(Stored data)

──────

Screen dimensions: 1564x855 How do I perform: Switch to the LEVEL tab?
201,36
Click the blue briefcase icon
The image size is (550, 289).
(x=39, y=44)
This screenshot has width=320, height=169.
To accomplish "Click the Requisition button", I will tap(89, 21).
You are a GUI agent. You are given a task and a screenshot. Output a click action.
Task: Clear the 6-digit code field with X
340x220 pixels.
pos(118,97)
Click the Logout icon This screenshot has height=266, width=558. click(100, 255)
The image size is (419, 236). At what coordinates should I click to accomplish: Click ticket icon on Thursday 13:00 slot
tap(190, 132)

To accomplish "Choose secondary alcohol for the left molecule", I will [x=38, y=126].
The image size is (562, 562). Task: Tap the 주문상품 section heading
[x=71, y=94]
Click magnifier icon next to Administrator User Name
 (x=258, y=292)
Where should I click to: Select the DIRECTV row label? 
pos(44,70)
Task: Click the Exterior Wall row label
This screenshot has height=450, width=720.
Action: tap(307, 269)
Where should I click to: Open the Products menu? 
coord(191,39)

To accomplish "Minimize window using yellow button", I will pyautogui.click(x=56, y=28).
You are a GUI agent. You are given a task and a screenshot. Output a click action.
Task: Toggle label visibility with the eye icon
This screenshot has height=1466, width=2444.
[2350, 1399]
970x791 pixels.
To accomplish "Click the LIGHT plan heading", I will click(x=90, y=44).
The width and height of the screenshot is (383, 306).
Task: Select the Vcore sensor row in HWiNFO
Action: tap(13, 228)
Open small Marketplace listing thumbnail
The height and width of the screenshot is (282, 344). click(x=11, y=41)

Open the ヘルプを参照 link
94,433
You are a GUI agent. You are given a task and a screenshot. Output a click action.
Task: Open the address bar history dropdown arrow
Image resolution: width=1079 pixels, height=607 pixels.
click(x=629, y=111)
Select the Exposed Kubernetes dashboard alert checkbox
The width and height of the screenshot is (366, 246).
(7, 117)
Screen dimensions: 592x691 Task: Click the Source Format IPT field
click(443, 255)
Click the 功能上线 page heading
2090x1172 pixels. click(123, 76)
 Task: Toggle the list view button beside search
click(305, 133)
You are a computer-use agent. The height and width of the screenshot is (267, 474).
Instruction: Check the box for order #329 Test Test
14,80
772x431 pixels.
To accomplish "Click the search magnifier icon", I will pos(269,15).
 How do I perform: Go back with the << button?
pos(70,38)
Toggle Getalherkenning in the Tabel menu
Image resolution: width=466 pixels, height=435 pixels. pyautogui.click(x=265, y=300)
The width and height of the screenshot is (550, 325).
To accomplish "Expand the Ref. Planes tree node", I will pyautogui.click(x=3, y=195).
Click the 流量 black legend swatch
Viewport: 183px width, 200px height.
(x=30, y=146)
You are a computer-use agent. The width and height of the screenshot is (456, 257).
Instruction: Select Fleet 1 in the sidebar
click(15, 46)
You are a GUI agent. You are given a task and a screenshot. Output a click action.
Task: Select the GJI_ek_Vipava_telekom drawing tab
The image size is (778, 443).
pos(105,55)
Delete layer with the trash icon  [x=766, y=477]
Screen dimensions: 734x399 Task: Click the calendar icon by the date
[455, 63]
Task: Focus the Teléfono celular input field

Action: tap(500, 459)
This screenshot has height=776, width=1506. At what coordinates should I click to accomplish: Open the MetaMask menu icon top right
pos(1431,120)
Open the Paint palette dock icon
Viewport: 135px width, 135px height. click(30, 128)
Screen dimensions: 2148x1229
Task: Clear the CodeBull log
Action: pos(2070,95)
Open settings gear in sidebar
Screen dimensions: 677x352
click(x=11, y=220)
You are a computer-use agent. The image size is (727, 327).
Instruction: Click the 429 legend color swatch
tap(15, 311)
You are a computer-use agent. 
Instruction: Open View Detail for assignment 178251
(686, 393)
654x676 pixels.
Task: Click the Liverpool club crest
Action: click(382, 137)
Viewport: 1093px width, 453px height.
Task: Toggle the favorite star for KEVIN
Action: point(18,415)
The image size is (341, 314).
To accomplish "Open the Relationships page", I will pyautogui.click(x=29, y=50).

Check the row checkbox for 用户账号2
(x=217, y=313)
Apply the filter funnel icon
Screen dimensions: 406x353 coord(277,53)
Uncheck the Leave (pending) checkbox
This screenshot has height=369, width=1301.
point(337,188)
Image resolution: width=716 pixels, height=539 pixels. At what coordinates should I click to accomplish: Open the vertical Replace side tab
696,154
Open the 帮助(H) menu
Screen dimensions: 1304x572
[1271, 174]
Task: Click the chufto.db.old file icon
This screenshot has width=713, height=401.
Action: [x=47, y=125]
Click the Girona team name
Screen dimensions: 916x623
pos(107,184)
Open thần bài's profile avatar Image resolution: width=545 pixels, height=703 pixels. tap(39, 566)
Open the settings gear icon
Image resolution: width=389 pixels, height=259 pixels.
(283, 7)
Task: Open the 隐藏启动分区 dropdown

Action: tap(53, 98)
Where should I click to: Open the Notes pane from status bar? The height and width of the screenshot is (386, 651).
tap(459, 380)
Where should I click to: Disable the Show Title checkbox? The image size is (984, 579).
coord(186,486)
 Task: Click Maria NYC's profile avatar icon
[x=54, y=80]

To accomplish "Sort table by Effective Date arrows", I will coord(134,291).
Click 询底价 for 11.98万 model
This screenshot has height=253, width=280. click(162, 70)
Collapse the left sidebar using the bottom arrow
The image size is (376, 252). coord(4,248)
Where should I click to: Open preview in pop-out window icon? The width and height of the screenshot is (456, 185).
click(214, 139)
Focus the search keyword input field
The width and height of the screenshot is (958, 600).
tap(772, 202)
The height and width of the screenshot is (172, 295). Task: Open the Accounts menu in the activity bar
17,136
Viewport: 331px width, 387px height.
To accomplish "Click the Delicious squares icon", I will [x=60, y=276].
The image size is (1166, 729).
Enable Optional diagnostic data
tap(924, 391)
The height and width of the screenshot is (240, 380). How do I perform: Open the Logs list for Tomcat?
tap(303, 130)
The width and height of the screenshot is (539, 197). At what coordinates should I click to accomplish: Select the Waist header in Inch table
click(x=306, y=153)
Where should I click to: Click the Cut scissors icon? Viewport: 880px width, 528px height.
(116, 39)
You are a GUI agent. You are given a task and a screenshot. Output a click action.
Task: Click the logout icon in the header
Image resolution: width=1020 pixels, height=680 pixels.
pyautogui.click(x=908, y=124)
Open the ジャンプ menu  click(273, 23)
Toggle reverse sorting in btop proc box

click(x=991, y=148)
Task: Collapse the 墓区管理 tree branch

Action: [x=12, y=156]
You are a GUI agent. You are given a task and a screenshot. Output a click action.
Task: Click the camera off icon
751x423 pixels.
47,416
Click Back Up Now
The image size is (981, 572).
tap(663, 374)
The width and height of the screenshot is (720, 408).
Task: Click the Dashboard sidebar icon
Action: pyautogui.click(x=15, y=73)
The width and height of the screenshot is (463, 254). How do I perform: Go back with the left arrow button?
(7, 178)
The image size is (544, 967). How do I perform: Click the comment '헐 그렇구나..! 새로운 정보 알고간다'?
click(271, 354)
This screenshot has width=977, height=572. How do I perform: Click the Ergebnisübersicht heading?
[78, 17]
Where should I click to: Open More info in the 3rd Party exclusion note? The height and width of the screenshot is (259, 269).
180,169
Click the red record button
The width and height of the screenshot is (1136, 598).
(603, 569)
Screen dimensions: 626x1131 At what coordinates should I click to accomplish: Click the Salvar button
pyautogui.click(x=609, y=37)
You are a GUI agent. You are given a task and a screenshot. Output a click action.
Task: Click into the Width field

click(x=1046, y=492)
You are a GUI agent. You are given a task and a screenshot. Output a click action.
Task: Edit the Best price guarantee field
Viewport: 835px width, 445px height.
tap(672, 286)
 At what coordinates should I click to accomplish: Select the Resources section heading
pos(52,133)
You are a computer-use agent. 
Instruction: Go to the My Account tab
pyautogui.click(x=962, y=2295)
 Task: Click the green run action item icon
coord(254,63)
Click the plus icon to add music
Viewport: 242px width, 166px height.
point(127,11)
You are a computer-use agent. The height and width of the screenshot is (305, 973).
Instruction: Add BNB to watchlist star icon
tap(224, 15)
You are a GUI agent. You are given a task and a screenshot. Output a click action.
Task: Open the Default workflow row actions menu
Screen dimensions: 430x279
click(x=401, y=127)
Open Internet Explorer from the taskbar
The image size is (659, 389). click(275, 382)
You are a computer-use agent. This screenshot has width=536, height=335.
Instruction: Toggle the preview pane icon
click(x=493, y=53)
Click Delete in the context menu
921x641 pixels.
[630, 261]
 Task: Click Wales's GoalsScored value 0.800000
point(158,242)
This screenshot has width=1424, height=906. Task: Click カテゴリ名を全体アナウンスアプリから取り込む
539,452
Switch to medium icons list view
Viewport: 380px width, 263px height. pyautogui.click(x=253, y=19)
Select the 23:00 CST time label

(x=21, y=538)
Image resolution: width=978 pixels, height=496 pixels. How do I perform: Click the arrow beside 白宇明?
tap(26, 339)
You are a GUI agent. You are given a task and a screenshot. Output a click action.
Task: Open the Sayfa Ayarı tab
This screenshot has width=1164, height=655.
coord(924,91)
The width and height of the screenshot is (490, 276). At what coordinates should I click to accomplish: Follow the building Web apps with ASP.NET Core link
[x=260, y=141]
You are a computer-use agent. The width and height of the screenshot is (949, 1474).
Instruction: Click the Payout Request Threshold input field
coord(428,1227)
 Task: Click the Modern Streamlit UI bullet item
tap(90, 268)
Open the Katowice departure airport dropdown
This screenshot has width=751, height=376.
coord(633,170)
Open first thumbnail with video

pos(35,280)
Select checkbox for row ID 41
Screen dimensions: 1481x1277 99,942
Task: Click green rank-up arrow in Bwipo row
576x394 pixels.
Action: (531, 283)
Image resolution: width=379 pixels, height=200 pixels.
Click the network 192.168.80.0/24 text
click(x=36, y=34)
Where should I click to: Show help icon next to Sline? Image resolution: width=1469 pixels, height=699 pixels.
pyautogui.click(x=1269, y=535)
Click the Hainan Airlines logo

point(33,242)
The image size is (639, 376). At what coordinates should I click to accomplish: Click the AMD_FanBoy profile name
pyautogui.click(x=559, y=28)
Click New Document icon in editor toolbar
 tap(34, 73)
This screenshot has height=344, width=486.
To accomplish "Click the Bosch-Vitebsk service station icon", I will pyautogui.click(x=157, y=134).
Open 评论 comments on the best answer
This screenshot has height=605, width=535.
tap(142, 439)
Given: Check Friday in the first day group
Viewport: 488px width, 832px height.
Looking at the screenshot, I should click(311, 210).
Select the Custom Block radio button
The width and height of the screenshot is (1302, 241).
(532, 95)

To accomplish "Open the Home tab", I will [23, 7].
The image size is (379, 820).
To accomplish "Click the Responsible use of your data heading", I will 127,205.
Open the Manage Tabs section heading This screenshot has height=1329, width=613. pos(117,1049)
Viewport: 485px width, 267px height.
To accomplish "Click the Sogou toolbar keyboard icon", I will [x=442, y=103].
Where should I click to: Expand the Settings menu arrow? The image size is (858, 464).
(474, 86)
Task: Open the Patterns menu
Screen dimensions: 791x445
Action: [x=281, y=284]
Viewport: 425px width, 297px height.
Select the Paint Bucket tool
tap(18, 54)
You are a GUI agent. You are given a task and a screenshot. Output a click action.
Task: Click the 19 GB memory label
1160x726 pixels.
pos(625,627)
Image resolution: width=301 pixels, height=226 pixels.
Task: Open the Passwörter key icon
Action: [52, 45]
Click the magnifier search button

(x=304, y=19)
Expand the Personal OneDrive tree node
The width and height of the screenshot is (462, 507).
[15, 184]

──────

## What is asked
Convert the lines starting at the one containing "Click 询底价 for 11.98万 model" and ending at the one containing "tap(924, 391)" into a Markdown table with the columns Row and Line, skipping any blank lines.

## Solution below
| Row | Line |
|---|---|
| 1 | Click 询底价 for 11.98万 model |
| 2 | This screenshot has height=253, width=280. click(162, 70) |
| 3 | Collapse the left sidebar using the bottom arrow |
| 4 | The image size is (376, 252). coord(4,248) |
| 5 | Where should I click to: Open preview in pop-out window icon? The width and height of the screenshot is (456, 185). |
| 6 | click(214, 139) |
| 7 | Focus the search keyword input field |
| 8 | The width and height of the screenshot is (958, 600). |
| 9 | tap(772, 202) |
| 10 | The height and width of the screenshot is (172, 295). Task: Open the Accounts menu in the activity bar |
| 11 | 17,136 |
| 12 | Viewport: 331px width, 387px height. |
| 13 | To accomplish "Click the Delicious squares icon", I will [x=60, y=276]. |
| 14 | The image size is (1166, 729). |
| 15 | Enable Optional diagnostic data |
| 16 | tap(924, 391) |